Start of Records shown
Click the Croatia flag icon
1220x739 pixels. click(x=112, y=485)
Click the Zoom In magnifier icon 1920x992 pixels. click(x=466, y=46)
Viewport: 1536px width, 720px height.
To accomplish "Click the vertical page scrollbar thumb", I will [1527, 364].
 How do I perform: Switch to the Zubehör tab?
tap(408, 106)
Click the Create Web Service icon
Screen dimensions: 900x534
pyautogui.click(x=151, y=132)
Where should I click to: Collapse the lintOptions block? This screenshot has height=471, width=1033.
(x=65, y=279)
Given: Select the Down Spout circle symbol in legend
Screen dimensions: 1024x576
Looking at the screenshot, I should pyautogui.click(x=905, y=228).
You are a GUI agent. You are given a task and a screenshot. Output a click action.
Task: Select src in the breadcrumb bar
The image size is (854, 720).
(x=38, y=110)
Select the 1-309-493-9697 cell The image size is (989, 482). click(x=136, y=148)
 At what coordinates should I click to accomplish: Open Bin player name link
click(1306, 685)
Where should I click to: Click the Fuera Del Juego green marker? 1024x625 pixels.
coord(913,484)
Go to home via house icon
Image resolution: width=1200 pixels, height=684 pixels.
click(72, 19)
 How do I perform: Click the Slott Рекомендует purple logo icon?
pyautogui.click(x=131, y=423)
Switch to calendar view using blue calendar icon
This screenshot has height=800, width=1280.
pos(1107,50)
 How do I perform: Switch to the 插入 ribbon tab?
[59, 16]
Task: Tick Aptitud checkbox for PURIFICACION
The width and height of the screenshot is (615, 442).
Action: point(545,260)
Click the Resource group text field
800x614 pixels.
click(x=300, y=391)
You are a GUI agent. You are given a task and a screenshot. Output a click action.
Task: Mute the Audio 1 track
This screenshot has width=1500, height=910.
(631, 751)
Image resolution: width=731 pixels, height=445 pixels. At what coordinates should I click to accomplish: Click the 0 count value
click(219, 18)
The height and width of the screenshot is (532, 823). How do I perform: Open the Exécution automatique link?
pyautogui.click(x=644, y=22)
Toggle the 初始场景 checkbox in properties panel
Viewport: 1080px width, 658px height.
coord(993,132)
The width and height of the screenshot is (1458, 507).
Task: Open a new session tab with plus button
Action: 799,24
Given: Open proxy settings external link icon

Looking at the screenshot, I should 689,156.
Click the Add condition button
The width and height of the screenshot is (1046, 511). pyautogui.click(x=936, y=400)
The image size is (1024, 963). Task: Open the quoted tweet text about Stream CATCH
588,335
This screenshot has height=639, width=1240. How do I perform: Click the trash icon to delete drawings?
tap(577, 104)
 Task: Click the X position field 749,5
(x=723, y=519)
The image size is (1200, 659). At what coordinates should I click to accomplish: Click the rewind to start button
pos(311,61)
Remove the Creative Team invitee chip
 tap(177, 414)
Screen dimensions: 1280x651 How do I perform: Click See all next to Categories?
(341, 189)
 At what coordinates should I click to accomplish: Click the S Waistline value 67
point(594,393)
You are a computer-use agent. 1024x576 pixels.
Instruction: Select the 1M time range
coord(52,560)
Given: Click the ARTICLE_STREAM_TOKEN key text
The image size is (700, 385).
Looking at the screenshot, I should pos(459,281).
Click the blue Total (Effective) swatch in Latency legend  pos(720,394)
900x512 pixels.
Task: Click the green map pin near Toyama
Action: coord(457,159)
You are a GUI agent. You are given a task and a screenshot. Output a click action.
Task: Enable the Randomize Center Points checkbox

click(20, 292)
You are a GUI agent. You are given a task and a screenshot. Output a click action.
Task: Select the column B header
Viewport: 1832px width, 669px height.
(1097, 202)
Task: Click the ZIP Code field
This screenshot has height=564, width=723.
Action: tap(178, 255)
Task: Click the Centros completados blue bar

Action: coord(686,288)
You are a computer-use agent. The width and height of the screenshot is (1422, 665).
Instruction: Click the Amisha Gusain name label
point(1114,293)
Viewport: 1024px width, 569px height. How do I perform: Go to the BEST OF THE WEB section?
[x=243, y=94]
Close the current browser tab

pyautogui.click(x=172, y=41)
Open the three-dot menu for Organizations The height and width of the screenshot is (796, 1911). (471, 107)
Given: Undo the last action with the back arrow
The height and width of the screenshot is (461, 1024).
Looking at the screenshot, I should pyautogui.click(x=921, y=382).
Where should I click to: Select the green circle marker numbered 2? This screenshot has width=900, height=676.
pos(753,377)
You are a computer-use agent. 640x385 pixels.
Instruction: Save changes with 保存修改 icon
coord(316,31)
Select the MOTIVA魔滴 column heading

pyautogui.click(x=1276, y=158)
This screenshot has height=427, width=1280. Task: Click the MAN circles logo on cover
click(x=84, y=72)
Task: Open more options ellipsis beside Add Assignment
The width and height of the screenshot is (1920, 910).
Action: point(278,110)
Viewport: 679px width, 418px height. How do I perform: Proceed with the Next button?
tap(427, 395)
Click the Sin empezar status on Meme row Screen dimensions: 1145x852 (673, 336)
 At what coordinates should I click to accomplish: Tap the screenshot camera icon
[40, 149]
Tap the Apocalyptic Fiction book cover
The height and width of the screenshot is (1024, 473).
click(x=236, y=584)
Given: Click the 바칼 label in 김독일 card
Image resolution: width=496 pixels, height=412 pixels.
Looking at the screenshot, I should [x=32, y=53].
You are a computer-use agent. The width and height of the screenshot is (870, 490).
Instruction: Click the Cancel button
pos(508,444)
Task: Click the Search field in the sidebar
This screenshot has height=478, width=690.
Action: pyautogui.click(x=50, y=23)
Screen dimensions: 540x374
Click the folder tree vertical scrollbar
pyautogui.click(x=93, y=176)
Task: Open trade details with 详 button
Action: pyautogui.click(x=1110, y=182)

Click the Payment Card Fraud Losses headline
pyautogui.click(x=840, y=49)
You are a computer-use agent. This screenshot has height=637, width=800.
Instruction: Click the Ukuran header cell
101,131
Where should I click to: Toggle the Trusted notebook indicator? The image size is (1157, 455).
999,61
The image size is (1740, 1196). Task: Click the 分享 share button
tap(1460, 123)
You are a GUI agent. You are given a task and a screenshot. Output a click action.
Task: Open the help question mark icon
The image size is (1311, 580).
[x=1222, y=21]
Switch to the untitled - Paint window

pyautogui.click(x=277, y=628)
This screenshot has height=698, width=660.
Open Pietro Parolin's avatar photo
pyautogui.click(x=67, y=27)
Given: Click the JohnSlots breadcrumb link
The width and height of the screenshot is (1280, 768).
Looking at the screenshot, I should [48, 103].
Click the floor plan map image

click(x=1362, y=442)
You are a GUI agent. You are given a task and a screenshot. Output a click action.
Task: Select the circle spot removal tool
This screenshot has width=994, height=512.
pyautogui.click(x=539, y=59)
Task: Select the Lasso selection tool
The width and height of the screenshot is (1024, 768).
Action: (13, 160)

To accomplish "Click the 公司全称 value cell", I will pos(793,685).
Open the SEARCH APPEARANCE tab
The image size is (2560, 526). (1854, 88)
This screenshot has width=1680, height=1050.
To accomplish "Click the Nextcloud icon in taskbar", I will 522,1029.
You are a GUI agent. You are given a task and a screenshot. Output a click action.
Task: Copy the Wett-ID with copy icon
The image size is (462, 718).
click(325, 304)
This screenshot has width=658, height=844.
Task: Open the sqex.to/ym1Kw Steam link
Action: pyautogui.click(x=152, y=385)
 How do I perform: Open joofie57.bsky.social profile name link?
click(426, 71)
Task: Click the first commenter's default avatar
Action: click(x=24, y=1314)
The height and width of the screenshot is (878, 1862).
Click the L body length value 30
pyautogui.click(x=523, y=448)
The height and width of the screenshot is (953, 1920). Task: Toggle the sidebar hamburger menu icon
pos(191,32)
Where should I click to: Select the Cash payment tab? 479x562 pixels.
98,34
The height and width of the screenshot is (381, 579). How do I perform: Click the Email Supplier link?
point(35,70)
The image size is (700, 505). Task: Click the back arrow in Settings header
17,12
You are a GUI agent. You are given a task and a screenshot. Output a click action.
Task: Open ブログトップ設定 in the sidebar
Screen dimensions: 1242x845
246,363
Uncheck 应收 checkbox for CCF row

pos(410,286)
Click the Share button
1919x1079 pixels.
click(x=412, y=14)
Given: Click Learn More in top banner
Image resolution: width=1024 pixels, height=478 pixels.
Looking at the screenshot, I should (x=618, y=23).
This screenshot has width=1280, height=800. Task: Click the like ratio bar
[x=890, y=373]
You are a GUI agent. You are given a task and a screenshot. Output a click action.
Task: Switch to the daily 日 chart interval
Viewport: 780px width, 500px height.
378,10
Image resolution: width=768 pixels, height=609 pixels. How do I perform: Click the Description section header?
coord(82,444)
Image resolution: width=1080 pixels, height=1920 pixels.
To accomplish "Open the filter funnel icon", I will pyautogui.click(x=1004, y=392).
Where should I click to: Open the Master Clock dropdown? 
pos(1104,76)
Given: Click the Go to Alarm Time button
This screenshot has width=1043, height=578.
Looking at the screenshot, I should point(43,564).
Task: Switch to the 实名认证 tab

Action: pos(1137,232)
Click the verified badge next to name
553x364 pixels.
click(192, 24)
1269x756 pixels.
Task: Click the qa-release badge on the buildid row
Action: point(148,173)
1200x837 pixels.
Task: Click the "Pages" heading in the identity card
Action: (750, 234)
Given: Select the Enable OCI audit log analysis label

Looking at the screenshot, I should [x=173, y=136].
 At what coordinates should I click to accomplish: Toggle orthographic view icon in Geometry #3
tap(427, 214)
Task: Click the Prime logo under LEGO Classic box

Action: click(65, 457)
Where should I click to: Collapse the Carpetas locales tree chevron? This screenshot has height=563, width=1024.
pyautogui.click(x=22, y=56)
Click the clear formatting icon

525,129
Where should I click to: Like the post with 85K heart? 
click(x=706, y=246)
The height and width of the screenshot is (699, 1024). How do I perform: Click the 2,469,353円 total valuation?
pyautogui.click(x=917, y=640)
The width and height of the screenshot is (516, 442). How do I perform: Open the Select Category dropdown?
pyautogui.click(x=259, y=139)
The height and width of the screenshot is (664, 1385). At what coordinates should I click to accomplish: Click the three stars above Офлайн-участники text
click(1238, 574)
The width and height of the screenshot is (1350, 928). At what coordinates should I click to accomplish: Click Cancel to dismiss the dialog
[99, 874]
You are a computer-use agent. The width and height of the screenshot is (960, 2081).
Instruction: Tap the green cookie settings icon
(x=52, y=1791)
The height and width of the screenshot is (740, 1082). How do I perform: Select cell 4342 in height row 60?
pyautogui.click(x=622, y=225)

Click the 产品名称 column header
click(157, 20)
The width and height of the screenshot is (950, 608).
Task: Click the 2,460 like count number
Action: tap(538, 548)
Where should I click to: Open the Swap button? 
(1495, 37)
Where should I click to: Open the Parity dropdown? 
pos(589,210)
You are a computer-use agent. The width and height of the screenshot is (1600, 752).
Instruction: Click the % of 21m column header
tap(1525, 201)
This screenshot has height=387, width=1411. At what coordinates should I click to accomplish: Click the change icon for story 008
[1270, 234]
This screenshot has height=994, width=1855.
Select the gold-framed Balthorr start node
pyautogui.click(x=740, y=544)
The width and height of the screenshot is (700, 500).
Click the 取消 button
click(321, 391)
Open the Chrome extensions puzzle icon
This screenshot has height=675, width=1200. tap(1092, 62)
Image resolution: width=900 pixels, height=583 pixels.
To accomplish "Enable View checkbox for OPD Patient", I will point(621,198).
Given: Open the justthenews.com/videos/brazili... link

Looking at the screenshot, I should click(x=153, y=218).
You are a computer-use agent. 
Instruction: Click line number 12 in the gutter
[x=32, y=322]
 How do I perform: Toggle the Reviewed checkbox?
End of Records shown
(To do) Every line from the one containing "The width and height of the screenshot is (700, 500)." through the end of the material above should be retyped exactly; please include nothing else.

(Answer to the problem)
The width and height of the screenshot is (700, 500).
Click the 取消 button
click(321, 391)
Open the Chrome extensions puzzle icon
This screenshot has height=675, width=1200. tap(1092, 62)
Image resolution: width=900 pixels, height=583 pixels.
To accomplish "Enable View checkbox for OPD Patient", I will point(621,198).
Given: Open the justthenews.com/videos/brazili... link

Looking at the screenshot, I should click(x=153, y=218).
You are a computer-use agent. 
Instruction: Click line number 12 in the gutter
[x=32, y=322]
 How do I perform: Toggle the Reviewed checkbox?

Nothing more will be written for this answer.